(Problem statement): A full, exact copy of the records below is the required answer.

(Records shown):
- Opening Delimiter -

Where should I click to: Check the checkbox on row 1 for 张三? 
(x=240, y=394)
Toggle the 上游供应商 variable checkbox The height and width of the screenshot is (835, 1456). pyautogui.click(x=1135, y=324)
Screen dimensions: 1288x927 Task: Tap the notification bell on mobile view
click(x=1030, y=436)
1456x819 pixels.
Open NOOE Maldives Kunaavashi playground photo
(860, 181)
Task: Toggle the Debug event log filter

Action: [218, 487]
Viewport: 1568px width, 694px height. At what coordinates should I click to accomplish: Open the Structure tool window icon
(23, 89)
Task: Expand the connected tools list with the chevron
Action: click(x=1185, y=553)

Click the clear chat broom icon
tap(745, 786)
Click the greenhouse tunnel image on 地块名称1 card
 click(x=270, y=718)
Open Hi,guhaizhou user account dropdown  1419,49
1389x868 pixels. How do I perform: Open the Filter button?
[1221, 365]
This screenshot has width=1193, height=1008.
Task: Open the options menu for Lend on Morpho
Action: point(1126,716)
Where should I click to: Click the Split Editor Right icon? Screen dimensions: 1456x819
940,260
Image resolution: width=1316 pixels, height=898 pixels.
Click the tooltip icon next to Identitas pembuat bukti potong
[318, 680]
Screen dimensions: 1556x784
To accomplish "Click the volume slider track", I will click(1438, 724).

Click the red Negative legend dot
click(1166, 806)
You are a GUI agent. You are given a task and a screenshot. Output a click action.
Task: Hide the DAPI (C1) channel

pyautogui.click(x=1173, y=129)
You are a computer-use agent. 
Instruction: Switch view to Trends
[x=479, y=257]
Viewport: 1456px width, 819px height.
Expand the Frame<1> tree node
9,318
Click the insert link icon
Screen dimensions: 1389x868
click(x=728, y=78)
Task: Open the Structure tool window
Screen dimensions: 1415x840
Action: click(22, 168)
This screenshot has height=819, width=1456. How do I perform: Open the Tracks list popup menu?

- Closing Delimiter -

(Answer section):
Where should I click to: Check the checkbox on row 1 for 张三? 
(x=240, y=394)
Toggle the 上游供应商 variable checkbox The height and width of the screenshot is (835, 1456). pyautogui.click(x=1135, y=324)
Screen dimensions: 1288x927 Task: Tap the notification bell on mobile view
click(x=1030, y=436)
1456x819 pixels.
Open NOOE Maldives Kunaavashi playground photo
(860, 181)
Task: Toggle the Debug event log filter

Action: [218, 487]
Viewport: 1568px width, 694px height. At what coordinates should I click to accomplish: Open the Structure tool window icon
(23, 89)
Task: Expand the connected tools list with the chevron
Action: click(x=1185, y=553)

Click the clear chat broom icon
tap(745, 786)
Click the greenhouse tunnel image on 地块名称1 card
 click(x=270, y=718)
Open Hi,guhaizhou user account dropdown  1419,49
1389x868 pixels. How do I perform: Open the Filter button?
[1221, 365]
This screenshot has width=1193, height=1008.
Task: Open the options menu for Lend on Morpho
Action: point(1126,716)
Where should I click to: Click the Split Editor Right icon? Screen dimensions: 1456x819
940,260
Image resolution: width=1316 pixels, height=898 pixels.
Click the tooltip icon next to Identitas pembuat bukti potong
[318, 680]
Screen dimensions: 1556x784
To accomplish "Click the volume slider track", I will click(1438, 724).

Click the red Negative legend dot
click(1166, 806)
You are a GUI agent. You are given a task and a screenshot. Output a click action.
Task: Hide the DAPI (C1) channel

pyautogui.click(x=1173, y=129)
You are a computer-use agent. 
Instruction: Switch view to Trends
[x=479, y=257]
Viewport: 1456px width, 819px height.
Expand the Frame<1> tree node
9,318
Click the insert link icon
Screen dimensions: 1389x868
click(x=728, y=78)
Task: Open the Structure tool window
Screen dimensions: 1415x840
Action: click(22, 168)
This screenshot has height=819, width=1456. How do I perform: Open the Tracks list popup menu?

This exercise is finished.